Bereits im Feldzugang begegnet Gozzer einer ethischen Grundfrage, die – so die Meinung des Rezensenten – höchst relevante methodologische Implikationen für das ethnografische Feldforschen mit sich bringt. Es geht um die Frage, warum nicht auch der Kontakt zu den Kindern und Eltern beziehungsweise den Geflüchteten gesucht wird, die die Patinnen und Paten begleiten. Hier argumentiert die Autorin überzeugend und differenziert. Es handle sich bei den Begleiteten nicht unbedingt lediglich um eine vulnerable Gruppe, von der durch den Forschungsaufruf Teilhabe in unangemessener Manier eingefordert werden würde. Vielmehr verweigerten auch die Ehrenamtlichen selbst teilweise den Zugang, sich als Schutzbefohlene definierend, aber auch aus eigener Unsicherheit. Argumentatorisch gelingt Gozzer hier ein Kunstgriff: So bedeute dies gerade in einem Ansatz, der an ethischen und ausdrücklich relationalen Subjektivierungsprozessen interessiert sei, nicht automatisch, die Stimmen der Kinder und der Geflüchteten unsichtbar zu machen. Im Gegenteil seien es doch gerade sie, „die mitbestimmen, wie Pat*innen sich subjektivieren können. […] Gegenstand dieser Arbeit ist somit auch, was die Anderen mit den Pat*innen im Rahmen der Pat*innenschaften machen.“ (99)
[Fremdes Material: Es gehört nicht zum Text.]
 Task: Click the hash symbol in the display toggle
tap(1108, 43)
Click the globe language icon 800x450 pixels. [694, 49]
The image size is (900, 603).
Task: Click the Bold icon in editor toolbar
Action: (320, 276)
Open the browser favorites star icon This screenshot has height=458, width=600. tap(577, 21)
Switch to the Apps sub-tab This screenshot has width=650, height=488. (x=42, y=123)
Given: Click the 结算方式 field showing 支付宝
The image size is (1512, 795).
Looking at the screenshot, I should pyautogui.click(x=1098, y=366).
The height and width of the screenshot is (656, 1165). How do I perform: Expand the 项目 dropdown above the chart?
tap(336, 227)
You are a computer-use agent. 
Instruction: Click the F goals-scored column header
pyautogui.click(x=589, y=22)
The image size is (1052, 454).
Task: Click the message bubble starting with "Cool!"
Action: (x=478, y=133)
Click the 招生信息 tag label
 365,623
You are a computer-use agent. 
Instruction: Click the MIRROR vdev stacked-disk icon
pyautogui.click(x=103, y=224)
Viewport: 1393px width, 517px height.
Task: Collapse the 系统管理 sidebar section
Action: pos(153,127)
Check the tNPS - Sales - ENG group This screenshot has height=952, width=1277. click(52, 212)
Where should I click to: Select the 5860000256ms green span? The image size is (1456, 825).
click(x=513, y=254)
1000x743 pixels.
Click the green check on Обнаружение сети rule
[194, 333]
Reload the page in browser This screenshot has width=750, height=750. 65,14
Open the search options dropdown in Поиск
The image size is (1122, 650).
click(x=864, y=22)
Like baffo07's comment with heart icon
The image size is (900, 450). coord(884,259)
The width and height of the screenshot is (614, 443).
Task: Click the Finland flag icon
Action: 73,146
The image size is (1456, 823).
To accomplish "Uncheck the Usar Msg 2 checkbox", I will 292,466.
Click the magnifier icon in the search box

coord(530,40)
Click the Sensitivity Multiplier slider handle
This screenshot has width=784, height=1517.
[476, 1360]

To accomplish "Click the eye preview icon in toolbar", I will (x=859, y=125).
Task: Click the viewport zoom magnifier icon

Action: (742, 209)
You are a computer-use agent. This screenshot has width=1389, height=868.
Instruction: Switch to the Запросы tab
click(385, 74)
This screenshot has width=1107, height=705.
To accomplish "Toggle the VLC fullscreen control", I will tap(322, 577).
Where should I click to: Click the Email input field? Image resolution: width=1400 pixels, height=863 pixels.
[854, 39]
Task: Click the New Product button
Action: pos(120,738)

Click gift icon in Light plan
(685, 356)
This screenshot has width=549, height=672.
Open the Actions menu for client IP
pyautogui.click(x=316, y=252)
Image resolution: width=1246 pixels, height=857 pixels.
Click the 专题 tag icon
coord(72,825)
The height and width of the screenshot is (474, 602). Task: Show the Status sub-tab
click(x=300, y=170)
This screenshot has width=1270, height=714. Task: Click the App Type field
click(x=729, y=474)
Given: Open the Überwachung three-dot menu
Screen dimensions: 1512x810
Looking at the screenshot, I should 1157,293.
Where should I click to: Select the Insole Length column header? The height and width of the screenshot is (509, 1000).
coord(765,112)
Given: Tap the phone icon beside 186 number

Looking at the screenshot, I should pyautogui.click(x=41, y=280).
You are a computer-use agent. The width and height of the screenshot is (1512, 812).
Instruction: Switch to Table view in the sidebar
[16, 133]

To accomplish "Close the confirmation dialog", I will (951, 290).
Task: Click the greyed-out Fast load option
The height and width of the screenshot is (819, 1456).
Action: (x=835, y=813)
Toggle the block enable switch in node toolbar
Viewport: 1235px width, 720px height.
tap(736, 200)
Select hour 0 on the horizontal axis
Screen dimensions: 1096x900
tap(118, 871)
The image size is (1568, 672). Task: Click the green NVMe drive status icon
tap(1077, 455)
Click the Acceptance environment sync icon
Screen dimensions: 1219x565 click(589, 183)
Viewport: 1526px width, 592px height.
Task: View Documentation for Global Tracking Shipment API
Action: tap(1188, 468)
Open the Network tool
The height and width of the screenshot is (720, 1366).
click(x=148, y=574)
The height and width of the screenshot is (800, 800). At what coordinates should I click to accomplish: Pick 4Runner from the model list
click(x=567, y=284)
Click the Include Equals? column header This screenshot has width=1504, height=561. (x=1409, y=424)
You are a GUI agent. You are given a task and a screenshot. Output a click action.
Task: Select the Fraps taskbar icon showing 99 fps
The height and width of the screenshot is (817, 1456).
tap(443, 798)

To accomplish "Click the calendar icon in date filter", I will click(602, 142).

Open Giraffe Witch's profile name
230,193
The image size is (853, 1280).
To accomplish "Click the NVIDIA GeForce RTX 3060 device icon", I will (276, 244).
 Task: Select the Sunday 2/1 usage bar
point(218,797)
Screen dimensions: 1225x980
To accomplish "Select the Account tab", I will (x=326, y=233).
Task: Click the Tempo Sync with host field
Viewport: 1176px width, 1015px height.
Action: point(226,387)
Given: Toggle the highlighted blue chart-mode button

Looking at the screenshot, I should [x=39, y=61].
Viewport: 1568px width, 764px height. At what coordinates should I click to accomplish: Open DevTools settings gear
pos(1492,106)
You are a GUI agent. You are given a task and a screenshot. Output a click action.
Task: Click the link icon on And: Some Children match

Die Art und Weise, in der die Patinnen und Paten ihre Rollen internalisieren und leben, ist stark durch Zuschreibungen des begleiteten Gegenübers und jener Initiativen bedingt, die das entsprechende Patenschaftsprogramm verantworten. Vielen Patinnen und Paten sei es dabei schwergefallen, die Diskrepanz zwischen der eigenen tendenziell privilegierten Situation und jener der Begleiteten guten Gewissens miteinander zu vereinbaren. In Folge entsteht beispielsweise die Emotionspraxis des schlechten Gewissens, die teilweise auch einen Rückzug der Ehrenamtlichen aus den Beziehungen bedeuten könne. Hierin wird einmal mehr deutlich, dass es sich um eine „zwischen Professionalität und Emotionalität oszillierenden Form der Hilfebeziehung“ (290) handelt, die allerdings von Beginn an als „(einseitige) Unterstützung“ (290) definiert wird.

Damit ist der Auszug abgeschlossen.